By walking through the circuit, then, you can build up the timing distribution for each output of a stage, right before the signals go into registers. Then you can simply pick a probability value-say, 98 percent-that is sufficiently high that other yield issues will mask it in production, and read the delay time for the signal right off the timing distribution. You might find that an output from a combinatorial network, for example, has a mean delay of 17 ns from the previous clock, and that 98 percent of the time the signal will have arrived within 18.3 ns. So you assign the stage delay as 18.3 ns.

This does not compute

But the problem comes in computing those two simple functions. As several papers observed, it is possible to work directly with the probability distribution curves. But the computational problem grows exponentially with circuit size, and quickly becomes uncomputable. The two simple sum and max operators have a way of turning into convolution integrals. It is also possible to do Monte Carlo analysis on the problem, but again, circuit size quickly conquers any available computing resources.

So, as Gupta pointed out, two main branches of exploration have tried to overcome this problem. One group uses what Gupta called smart Monte Carlo techniques-Monte Carlo analyses that attempted to do only statistically important sets of variations. The other approach is to attack the problem of analyzing the timing-distribution functions themselves, but replacing the actual probability distributions with "bounding functions:" functions that are easier to compute but are guaranteed to be always slightly more conservative than the probability distribution functions they replace.

This latter approach was explored in a number of papers in two sessions on statistical timing techniques. Boundary functions were proposed, and shown to substantially reduce computing time by allowing simple estimates to the sum and max functions. Methods of pruning the network were described that eliminated the need to take the timing of some signals into account at all. And all papers reported results that were very close to Monte Carlo analyses and significantly better than worst-case numbers.

But audience questions raised an important objection. All of the papers, in one way or another, made simple assumptions about the degree to which the variations in individual node delays were related to each other. Most assumed the delays were entirely random-that is, there was no correlation between the variations in the delays at different nodes.

A single paper, by Hongliang Chang and the renowned researcher Sachin Sapatnekar, both of the University of Minnesota, described an analysis in which the delay variations were assumed to have spatial correlation: devices physically near each other on the die were assumed to have similar variations from their mean delay values.

The importance of correlation is overwhelming to these techniques. Most of the choices of functions to simplify the sum and max operations assumed-mathematically-that the timing variations are uncorrelated. If there is some correlation, as Chang and Sapatnekar showed, the operations and resulting timing distributions at the output can be quite different.

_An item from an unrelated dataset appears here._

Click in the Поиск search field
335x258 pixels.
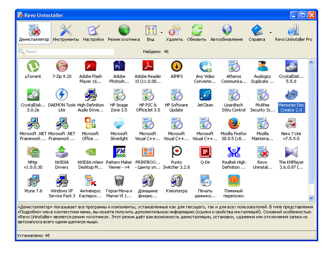click(x=66, y=52)
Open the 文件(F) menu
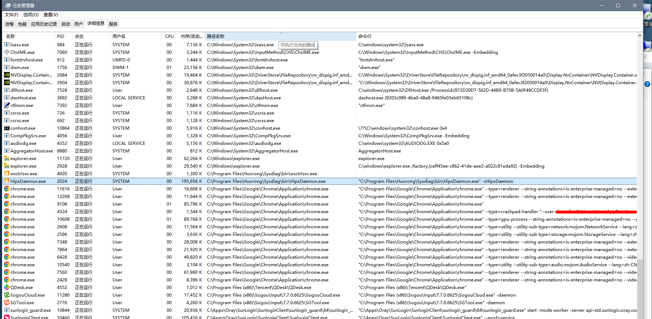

But correlation is reality, as Gupta remarked in his design-for-manufacturing talk. In fact, yield analysis models delay as a sum of a number of variations, each with their own distribution. Some, like variations in etch, will show a similar pattern based on die location on the wafer, across an entire wafer lot. Others will show variation from wafer to wafer within a lot, and still others will show variation between dice on a given wafer, but will be closely correlated within a small region on the die, as in the case Chang and Sapatnekar investigated.

So the question of just how to reduce the computing load for statistical timing analysis in the presence of correlated variations remains unsolved. Major steps are being made at the theoretical end in dealing with the mathematical problem of partially correlated variations. Now it is necessary to bring a deep understanding of how variations are correlated on actual wafers together with the mathematical work to make sure the researchers are solving the real-world problem.